━━━━━ ENTRIES SHOWN

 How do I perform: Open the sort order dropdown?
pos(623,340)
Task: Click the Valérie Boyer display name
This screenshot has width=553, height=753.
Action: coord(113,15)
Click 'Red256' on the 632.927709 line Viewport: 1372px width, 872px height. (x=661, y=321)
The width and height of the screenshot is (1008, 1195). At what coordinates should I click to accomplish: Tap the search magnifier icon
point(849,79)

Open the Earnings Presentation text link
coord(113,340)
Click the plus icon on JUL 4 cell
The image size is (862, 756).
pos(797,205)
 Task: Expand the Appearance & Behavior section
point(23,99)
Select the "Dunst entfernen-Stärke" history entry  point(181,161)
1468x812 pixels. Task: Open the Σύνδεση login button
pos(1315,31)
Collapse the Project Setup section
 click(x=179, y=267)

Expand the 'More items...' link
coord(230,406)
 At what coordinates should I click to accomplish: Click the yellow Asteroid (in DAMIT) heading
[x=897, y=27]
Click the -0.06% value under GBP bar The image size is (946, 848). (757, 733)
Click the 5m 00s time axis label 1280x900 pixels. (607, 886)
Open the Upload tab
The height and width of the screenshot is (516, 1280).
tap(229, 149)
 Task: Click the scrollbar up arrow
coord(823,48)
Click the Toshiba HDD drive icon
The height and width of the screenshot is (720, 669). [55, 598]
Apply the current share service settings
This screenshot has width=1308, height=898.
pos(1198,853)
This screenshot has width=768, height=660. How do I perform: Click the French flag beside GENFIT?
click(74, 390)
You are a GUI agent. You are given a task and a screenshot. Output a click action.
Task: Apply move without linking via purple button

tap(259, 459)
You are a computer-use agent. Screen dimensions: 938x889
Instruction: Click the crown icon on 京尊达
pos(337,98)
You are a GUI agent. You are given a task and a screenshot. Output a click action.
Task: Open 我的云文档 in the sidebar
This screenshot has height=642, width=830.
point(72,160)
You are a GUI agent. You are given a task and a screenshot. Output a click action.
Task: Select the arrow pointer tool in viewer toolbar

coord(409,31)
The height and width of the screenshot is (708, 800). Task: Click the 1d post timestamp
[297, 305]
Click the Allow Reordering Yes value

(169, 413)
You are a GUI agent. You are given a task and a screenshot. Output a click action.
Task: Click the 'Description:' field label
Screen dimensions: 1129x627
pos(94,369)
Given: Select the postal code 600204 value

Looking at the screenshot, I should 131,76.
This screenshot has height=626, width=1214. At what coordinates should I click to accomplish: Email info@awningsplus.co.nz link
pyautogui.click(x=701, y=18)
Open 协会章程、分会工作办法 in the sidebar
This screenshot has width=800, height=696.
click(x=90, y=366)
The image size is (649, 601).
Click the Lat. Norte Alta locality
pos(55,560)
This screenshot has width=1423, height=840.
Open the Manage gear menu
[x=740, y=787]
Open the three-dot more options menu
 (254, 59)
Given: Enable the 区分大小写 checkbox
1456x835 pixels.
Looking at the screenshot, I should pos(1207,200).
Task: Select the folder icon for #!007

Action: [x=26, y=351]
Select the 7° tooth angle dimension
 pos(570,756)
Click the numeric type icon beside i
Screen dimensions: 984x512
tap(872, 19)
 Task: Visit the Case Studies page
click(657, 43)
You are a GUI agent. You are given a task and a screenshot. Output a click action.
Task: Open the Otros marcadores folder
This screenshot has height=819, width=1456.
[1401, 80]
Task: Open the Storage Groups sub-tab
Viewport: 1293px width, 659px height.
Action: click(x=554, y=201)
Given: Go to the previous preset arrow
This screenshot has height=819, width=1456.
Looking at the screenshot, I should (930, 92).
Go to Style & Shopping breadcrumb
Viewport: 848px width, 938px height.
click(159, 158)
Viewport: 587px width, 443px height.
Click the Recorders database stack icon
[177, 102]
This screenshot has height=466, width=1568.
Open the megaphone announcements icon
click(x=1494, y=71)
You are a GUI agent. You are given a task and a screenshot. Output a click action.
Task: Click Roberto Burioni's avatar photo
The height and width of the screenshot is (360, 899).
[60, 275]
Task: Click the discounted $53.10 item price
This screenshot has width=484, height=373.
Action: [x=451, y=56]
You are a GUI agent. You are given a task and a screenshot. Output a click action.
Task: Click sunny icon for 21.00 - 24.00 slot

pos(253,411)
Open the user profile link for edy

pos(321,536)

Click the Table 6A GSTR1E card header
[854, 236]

━━━━━━━━━━

▶ **THE TASK**
Copy the lines of the records above word for word, from the line containing "Click the Allow Reordering Yes value" through the line containing "Looking at the screenshot, I should 131,76.", including both of those lines.

▶ **COMPLETED TASK**
Click the Allow Reordering Yes value

(169, 413)
You are a GUI agent. You are given a task and a screenshot. Output a click action.
Task: Click the 'Description:' field label
Screen dimensions: 1129x627
pos(94,369)
Given: Select the postal code 600204 value

Looking at the screenshot, I should 131,76.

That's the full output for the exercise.